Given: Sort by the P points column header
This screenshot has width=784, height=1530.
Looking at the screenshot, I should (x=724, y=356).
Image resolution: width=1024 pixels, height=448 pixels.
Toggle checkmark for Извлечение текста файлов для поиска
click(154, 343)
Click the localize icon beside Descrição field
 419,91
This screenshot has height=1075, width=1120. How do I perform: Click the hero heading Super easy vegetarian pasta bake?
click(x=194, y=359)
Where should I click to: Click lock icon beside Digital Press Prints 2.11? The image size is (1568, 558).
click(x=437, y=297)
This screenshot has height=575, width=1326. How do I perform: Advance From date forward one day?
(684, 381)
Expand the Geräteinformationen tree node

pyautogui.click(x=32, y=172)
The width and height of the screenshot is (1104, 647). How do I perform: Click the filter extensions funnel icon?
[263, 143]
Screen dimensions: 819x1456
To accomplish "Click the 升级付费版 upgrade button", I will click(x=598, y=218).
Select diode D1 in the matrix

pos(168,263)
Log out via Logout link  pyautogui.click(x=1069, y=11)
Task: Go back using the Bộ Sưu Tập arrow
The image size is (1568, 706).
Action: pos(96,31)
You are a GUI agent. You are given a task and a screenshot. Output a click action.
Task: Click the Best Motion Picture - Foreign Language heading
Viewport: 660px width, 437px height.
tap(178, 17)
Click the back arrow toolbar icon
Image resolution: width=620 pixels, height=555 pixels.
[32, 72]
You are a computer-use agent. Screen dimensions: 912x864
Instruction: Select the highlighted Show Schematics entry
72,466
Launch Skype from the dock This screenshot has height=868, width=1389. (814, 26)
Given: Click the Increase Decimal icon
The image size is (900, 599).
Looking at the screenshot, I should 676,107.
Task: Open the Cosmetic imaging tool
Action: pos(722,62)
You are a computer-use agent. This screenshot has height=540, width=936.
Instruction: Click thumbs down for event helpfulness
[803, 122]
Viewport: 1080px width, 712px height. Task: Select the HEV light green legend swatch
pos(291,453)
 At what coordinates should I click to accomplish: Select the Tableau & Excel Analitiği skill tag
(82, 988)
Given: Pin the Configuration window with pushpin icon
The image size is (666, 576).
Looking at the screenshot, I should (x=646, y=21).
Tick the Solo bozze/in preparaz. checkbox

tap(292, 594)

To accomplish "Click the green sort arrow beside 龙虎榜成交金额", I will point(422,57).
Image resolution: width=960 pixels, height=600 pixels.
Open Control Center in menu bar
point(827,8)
•••••
[Exercise requirements] Among the lines above, some may hold the string "computer". State how many, giving the number alone.

[Answer to this exercise] 2